In-Game Billboard Execution. (Splinter Cell)
Also Read: The Effect of Billboards within the Gaming Environment
Journal of Interactive Advertising, Volume 5, Number 1, Fall 2004
Massive’s pricing model mirrors familiar traditional broadcast media, charging a CPM against their gaming audience as they are reached. Massive’s technology allows for complete tracking of ads served and will provide complete, detailed reporting on audience reach on a daily basis. An ad impression is based on a minimum of 15 cumulative seconds of gamer exposure to an ad unit that meets our viewing threshold. Thus, an ad unit is not considered “served” until an individual gamer has been exposed to an ad for a minimum of 15 cumulative seconds during game play.
Sample In-Game Real Estate Tracking
Gamers reactions to this marketing approach has been so far positive. Particularly compelling is the attitude of gamers towards the ads themselves. Independent research has shown that they see real-world ads and product placements as an enhancement of a game's realism. An Independent Harvard Business School study shows that over 90% of 'core gamers' do not mind in-game advertising in their games. The attention they pay to their gaming environment translates to high brand lift and intention to buy.
Gamer FeedbackGamers care about their games – and the advertising in them. The following feedback was taken directly from Massive’s Publisher Partners’ Web sites:
“I love the idea of having actual advertisements in a game instead of fake, made-up companies. I’ve always wondered why more games didn’t try to do this.”
"I would like seeing a Coke machine, or a Pepsi machine, or (in this case) one that reads Diet Sprite. That's what it looks like in real life.”
“I think the ads are cool as long as they make sense…the soda machine looks awesome.”
“I think the in-game advertising initiative is brilliant. I play quite often and find the billboards enhance the reality of the game, are completely unobtrusive and dynamic.”
The Target
Obviously, when one thinks of online games they immediately jump to the “illusive 18-34 yo male segment”. This demo is true if you are trying to reach the Hardcore Gaming set.
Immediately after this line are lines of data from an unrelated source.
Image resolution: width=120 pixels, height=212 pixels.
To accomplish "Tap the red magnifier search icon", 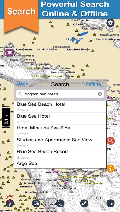I will (x=111, y=141).
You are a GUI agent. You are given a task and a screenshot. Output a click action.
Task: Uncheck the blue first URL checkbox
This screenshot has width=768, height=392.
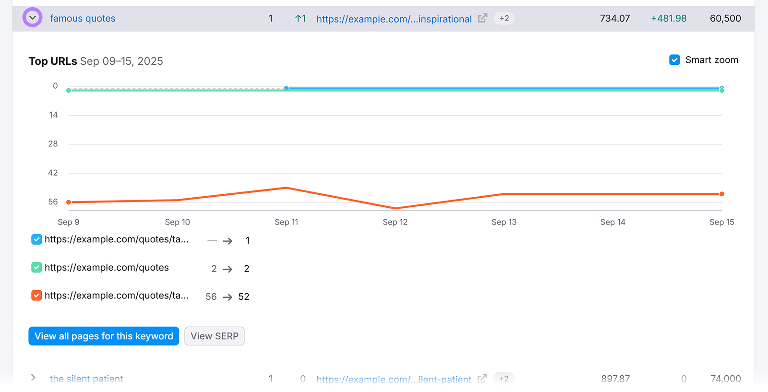tap(36, 239)
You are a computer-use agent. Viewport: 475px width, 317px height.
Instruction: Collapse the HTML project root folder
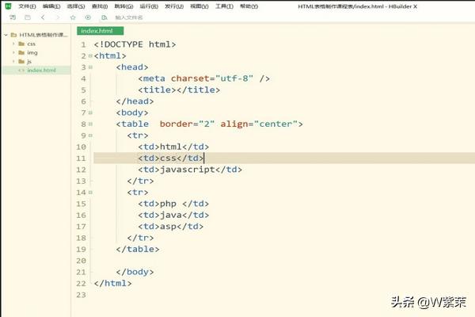pos(6,35)
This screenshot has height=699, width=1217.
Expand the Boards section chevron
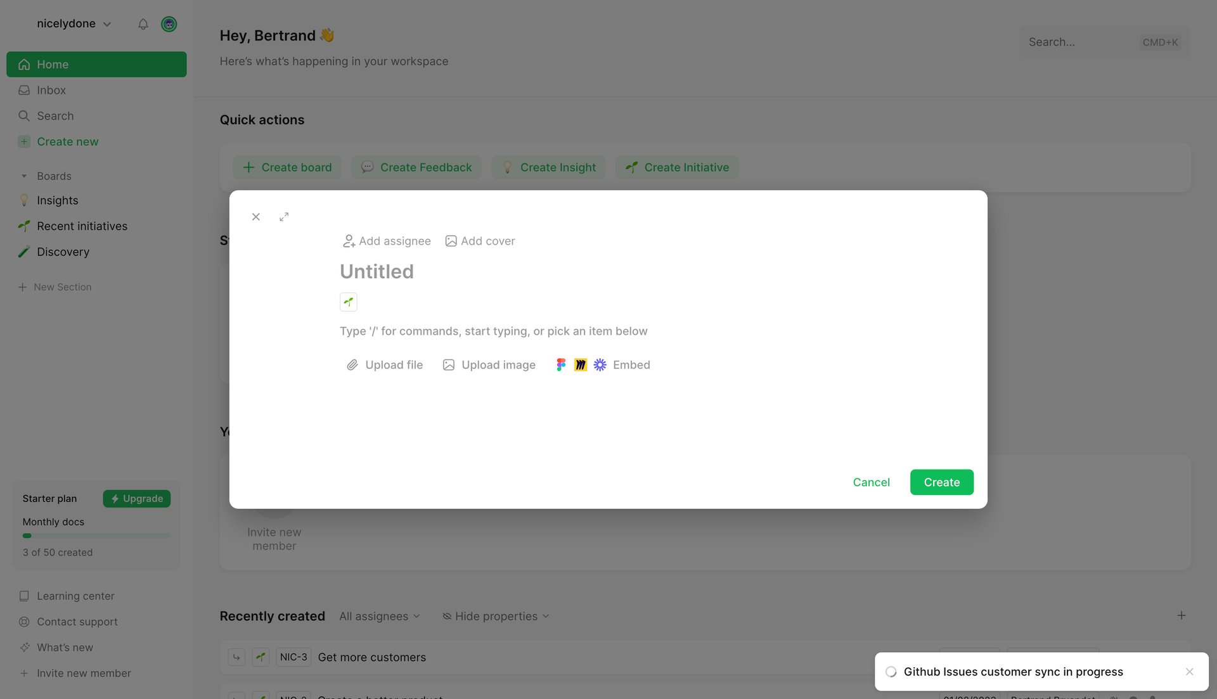tap(24, 176)
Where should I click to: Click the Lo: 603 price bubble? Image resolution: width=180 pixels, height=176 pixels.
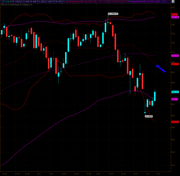(x=148, y=116)
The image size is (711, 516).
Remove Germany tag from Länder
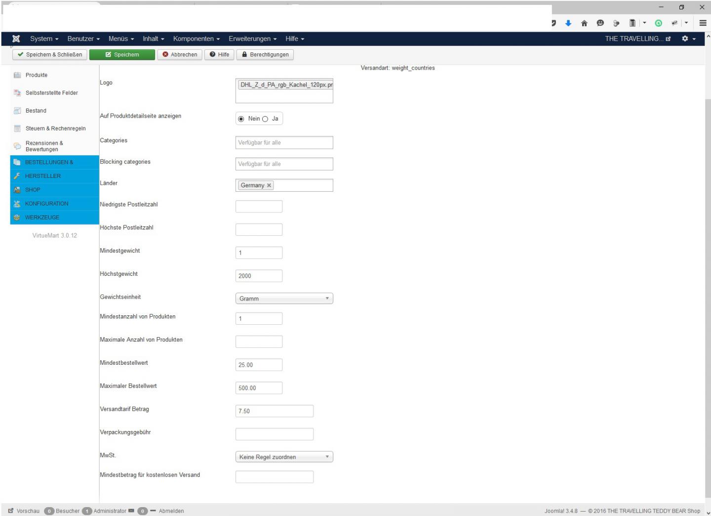(269, 185)
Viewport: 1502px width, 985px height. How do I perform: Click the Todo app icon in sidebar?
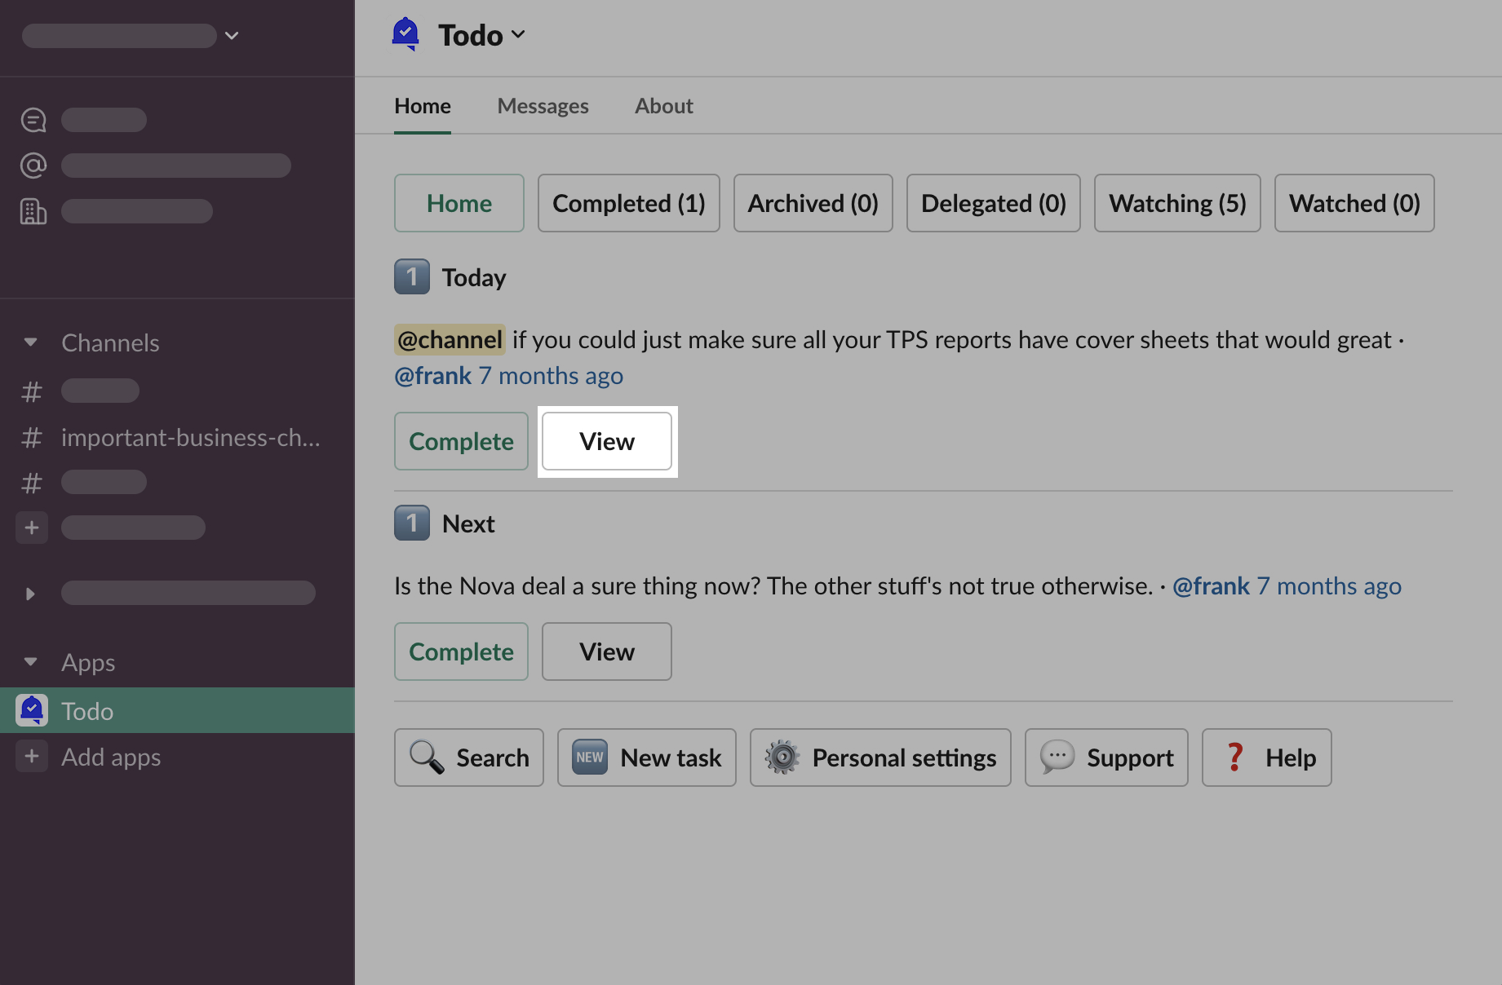click(x=32, y=710)
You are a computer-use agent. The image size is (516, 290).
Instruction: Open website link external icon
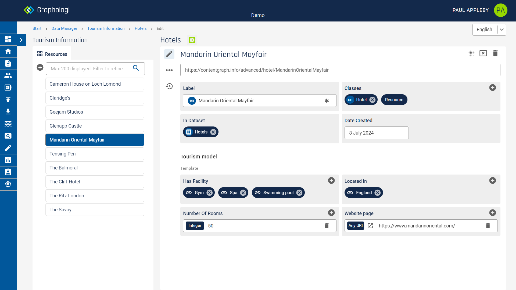370,226
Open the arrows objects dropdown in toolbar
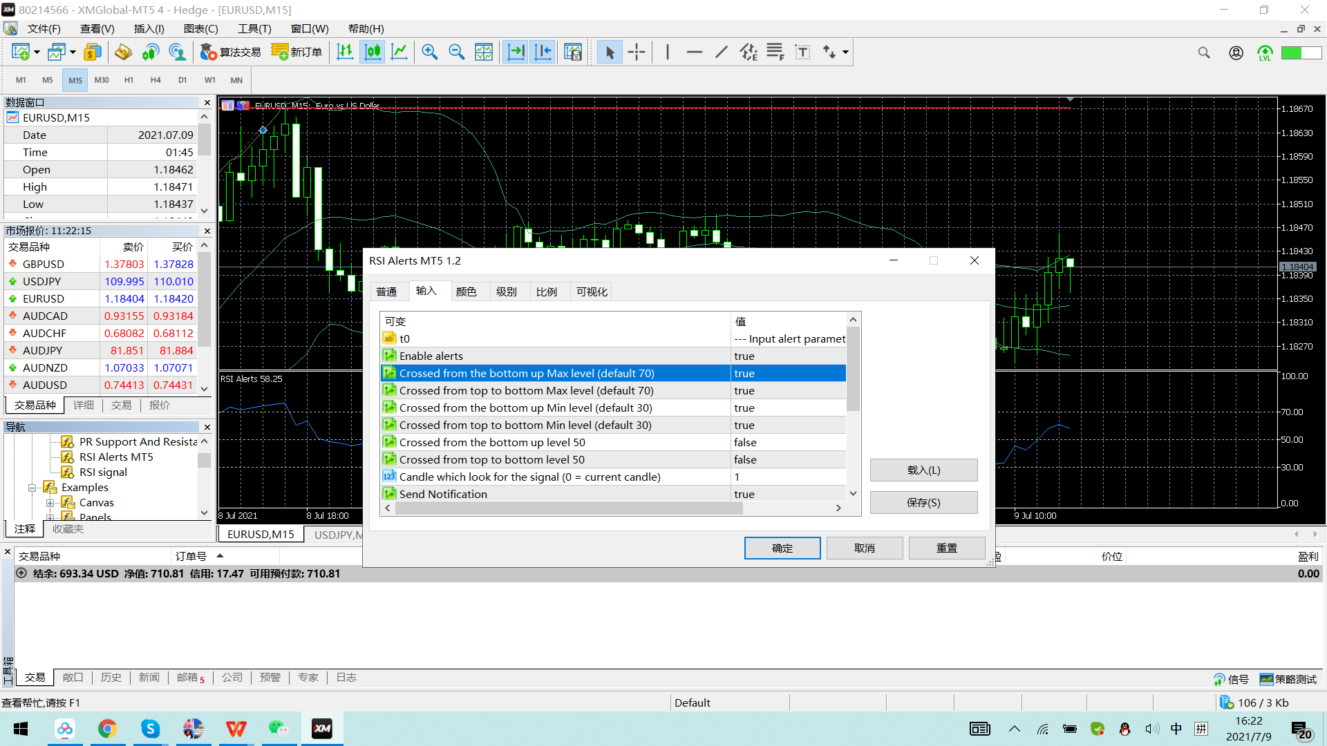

However, it is important to note that women (not men) dominate the online gaming universe. Females make up 53% of the online game players where men only make up 47%. Women (especially those 35-49 yo) dominate the Causal Gaming Category (Kart Rider mentioned in the news clipping is considered a casual game genre). As the following graphic illustrates, the major differences between Casual Gamers vs Hardcore Gamers are gender, game genres, and time/money spent playing online.
Keep the above in mind when considering in-game marketing tactics. Bottom line, using in-game promotions to reach both men and women is a viable tactic. Now stop playing around and give it a shot.